Begin Material
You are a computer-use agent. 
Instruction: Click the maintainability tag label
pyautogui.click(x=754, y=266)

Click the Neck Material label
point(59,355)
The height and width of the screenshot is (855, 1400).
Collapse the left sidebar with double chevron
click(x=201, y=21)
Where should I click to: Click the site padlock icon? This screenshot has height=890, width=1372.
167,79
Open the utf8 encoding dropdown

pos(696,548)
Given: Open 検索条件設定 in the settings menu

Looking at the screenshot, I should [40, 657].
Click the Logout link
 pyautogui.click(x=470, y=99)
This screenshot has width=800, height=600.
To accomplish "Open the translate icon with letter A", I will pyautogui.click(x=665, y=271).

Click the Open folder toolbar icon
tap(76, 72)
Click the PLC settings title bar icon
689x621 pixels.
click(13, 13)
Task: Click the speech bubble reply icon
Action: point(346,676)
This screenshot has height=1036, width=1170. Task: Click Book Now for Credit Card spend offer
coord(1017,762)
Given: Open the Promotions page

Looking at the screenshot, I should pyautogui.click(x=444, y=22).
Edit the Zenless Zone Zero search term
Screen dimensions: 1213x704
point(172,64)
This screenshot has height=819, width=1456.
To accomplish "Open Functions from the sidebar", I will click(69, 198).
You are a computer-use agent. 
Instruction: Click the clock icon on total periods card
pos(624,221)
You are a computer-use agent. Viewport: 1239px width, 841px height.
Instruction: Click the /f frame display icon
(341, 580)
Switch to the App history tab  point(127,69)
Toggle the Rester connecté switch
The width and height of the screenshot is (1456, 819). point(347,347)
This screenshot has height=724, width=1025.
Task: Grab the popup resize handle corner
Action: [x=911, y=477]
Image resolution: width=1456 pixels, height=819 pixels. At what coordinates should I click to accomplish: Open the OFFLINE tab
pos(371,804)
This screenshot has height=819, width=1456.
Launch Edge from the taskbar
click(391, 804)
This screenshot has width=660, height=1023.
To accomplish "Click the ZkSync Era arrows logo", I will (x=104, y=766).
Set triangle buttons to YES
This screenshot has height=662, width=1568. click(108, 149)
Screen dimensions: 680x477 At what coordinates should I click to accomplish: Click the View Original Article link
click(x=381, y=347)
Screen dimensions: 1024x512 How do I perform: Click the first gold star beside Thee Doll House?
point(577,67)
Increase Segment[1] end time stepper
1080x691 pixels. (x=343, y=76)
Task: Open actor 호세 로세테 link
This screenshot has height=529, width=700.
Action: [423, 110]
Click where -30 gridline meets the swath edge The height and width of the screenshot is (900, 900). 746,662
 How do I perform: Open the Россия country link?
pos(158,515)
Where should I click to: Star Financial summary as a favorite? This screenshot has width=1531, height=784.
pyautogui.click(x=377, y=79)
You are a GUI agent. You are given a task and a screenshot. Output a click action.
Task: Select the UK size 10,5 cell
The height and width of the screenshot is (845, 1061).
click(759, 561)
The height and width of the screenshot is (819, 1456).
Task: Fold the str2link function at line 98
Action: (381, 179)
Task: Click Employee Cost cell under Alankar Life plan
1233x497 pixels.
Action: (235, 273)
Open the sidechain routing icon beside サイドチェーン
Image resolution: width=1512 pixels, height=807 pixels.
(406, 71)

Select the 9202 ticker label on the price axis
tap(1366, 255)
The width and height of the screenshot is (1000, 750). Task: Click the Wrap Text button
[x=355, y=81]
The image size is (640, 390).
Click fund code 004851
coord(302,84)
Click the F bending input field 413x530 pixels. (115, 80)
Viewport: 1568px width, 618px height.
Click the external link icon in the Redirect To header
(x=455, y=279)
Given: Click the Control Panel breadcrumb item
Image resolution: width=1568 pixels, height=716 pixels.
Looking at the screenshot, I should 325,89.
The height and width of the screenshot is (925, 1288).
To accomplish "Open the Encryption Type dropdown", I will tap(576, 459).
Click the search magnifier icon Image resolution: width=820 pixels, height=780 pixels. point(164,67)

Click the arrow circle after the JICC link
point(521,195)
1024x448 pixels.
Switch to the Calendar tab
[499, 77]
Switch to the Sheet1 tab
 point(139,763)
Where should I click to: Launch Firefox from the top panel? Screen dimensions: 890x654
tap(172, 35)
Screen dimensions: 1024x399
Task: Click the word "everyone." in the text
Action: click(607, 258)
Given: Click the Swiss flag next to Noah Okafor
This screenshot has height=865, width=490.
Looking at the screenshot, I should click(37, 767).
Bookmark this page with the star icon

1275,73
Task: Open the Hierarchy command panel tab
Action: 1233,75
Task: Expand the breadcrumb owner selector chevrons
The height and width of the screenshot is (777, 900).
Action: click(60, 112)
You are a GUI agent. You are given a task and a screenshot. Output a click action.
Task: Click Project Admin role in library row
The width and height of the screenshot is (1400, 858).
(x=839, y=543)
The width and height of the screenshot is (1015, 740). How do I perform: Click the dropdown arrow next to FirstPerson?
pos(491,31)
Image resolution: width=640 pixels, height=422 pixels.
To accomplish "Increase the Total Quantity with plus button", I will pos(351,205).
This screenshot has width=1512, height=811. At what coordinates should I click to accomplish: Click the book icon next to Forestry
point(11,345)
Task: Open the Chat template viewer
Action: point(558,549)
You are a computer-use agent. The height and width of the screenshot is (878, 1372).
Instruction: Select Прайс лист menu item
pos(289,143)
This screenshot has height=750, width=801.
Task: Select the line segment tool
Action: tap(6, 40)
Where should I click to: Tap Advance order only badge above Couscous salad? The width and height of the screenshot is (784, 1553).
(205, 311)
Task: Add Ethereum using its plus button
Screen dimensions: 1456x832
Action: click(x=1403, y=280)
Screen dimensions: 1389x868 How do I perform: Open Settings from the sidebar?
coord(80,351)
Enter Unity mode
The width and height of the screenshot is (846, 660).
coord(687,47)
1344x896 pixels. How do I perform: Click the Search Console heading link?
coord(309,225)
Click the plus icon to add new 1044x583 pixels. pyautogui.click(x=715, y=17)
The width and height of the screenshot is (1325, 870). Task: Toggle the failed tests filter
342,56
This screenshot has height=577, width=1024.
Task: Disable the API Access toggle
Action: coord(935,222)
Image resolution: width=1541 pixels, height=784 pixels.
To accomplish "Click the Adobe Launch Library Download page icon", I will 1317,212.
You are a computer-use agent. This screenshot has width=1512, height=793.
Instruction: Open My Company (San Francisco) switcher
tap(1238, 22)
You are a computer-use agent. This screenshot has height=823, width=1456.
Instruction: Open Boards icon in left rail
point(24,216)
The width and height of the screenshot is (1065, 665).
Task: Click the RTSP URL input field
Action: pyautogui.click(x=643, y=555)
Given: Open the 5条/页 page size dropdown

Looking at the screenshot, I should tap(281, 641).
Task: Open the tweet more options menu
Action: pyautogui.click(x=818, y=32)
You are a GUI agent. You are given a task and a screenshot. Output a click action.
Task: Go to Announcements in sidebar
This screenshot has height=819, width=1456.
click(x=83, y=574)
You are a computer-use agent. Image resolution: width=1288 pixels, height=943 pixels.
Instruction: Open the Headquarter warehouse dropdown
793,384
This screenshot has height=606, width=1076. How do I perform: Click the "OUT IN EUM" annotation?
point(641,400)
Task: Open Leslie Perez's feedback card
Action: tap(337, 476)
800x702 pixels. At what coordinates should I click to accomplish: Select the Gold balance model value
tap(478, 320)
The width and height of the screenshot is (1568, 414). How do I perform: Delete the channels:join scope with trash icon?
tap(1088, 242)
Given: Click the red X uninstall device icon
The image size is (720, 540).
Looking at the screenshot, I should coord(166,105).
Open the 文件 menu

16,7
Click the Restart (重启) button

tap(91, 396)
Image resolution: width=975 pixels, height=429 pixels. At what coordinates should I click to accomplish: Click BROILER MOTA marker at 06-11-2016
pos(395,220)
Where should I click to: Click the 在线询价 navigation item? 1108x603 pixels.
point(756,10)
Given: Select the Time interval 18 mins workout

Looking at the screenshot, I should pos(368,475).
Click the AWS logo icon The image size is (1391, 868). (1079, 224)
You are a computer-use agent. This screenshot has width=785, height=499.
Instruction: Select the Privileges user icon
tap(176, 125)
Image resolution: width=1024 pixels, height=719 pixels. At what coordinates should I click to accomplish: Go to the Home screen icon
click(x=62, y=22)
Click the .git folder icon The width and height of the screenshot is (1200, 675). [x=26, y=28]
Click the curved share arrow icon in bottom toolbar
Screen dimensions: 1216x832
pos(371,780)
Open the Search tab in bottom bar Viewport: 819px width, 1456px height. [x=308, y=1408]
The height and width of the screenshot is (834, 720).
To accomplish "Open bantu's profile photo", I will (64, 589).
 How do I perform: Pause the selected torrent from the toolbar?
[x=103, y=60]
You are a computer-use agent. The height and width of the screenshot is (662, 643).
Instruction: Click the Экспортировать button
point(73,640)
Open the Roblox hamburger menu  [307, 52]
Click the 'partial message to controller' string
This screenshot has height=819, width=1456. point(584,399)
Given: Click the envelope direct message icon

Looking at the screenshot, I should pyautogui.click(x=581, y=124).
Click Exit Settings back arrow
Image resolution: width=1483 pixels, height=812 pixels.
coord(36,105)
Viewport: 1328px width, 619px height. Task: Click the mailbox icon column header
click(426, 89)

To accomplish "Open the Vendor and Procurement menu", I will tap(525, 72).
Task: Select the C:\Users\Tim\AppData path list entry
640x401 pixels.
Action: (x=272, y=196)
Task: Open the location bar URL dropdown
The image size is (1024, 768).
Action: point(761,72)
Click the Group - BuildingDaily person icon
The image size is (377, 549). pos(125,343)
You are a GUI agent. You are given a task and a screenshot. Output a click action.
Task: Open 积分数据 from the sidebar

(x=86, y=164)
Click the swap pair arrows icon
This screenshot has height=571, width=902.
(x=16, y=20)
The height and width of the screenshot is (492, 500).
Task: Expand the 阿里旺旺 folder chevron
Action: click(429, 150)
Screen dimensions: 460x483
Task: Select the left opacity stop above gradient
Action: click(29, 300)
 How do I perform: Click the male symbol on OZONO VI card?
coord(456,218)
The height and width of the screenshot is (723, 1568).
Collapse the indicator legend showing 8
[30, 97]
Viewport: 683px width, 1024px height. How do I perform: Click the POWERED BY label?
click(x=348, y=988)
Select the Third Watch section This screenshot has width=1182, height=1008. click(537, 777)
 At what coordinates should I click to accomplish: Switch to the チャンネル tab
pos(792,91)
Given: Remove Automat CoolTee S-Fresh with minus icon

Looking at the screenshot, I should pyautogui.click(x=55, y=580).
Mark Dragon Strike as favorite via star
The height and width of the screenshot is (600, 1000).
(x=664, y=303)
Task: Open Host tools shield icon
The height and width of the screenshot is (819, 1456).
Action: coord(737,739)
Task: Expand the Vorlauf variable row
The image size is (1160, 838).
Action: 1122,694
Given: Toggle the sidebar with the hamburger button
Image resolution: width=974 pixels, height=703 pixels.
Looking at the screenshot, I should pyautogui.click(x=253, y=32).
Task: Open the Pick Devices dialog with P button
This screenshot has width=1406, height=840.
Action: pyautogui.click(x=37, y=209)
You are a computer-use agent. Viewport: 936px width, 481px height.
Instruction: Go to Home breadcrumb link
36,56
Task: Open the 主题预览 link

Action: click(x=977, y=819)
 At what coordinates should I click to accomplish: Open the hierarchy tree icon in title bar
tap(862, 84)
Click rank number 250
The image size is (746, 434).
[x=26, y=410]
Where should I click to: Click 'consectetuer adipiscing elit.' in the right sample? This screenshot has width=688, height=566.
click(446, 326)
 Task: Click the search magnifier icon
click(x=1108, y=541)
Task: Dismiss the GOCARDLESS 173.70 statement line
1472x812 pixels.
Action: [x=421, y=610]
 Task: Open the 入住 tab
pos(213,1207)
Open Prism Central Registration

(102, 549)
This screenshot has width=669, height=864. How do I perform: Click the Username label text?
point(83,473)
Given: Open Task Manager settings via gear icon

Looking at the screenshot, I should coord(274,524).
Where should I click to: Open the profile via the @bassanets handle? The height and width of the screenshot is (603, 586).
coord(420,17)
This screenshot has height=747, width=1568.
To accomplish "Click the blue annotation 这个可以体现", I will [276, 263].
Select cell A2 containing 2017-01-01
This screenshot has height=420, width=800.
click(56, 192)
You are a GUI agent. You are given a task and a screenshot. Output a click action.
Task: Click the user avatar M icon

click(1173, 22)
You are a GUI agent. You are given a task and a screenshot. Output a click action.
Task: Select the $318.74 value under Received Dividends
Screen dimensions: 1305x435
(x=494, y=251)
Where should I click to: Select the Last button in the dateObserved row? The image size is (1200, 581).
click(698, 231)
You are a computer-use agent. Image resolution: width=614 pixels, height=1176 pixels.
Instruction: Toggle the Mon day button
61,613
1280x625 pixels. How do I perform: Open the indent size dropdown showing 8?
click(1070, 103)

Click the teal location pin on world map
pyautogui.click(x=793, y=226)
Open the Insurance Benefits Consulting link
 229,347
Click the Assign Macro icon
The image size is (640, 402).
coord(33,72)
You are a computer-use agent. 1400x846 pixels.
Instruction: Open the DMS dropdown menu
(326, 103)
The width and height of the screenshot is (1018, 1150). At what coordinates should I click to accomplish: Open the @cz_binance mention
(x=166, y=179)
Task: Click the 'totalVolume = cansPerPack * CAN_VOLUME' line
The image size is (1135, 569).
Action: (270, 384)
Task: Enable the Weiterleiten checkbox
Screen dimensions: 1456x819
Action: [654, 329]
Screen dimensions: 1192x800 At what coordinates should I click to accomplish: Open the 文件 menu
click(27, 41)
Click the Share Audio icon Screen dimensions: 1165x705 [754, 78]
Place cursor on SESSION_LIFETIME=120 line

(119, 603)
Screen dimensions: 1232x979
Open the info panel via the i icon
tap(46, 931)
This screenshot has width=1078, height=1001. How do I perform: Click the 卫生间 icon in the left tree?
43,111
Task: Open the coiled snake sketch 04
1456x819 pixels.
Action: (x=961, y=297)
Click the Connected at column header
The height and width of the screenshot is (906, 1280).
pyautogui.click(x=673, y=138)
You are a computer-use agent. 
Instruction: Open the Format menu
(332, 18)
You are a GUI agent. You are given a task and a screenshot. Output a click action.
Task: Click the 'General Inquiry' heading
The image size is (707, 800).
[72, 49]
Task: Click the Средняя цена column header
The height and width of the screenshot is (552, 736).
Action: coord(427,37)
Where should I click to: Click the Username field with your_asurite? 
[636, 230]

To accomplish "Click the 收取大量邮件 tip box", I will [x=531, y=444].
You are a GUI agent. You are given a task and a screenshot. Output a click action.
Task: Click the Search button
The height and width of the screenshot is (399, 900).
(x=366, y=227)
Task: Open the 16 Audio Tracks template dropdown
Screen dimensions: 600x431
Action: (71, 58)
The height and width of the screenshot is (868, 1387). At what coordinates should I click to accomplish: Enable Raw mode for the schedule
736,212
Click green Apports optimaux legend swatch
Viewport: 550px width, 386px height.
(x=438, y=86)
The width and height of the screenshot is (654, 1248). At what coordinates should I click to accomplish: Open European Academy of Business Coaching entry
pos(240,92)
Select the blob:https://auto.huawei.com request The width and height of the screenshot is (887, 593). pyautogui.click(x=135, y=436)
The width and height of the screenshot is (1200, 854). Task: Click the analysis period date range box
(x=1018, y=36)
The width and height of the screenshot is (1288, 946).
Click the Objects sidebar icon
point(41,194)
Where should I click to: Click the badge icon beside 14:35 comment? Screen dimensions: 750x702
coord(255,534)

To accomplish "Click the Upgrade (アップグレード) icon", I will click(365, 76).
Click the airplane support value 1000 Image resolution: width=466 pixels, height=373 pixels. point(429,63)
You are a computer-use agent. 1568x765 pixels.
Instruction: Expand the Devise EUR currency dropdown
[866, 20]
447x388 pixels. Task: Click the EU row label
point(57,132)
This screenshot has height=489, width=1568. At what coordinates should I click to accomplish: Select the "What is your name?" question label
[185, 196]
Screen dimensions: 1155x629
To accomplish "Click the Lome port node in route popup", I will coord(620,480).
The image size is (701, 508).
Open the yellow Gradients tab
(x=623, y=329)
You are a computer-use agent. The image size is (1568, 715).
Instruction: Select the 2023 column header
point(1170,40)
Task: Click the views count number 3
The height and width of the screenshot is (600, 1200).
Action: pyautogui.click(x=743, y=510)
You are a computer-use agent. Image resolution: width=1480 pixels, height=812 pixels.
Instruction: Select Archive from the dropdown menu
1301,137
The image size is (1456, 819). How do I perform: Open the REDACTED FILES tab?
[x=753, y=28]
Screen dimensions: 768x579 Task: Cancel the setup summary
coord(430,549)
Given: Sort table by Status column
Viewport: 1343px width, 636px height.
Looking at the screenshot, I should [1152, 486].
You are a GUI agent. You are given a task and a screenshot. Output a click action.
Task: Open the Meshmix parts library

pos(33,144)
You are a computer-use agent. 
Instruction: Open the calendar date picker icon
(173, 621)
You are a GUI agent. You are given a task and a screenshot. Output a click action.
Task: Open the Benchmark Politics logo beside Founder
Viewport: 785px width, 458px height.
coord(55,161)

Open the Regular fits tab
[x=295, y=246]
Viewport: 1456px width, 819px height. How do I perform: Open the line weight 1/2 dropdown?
End Material
Goal
Rewrite the material from the line containing "will [x=531, y=444]." through the line containing "(x=438, y=86)", replacing "Search button" with "Find button" and leaving everything else unchanged.

Worked answer
To accomplish "Click the 收取大量邮件 tip box", I will [x=531, y=444].
You are a GUI agent. You are given a task and a screenshot. Output a click action.
Task: Click the Find button
The height and width of the screenshot is (399, 900).
(x=366, y=227)
Task: Open the 16 Audio Tracks template dropdown
Screen dimensions: 600x431
Action: (71, 58)
The height and width of the screenshot is (868, 1387). At what coordinates should I click to accomplish: Enable Raw mode for the schedule
736,212
Click green Apports optimaux legend swatch
Viewport: 550px width, 386px height.
(x=438, y=86)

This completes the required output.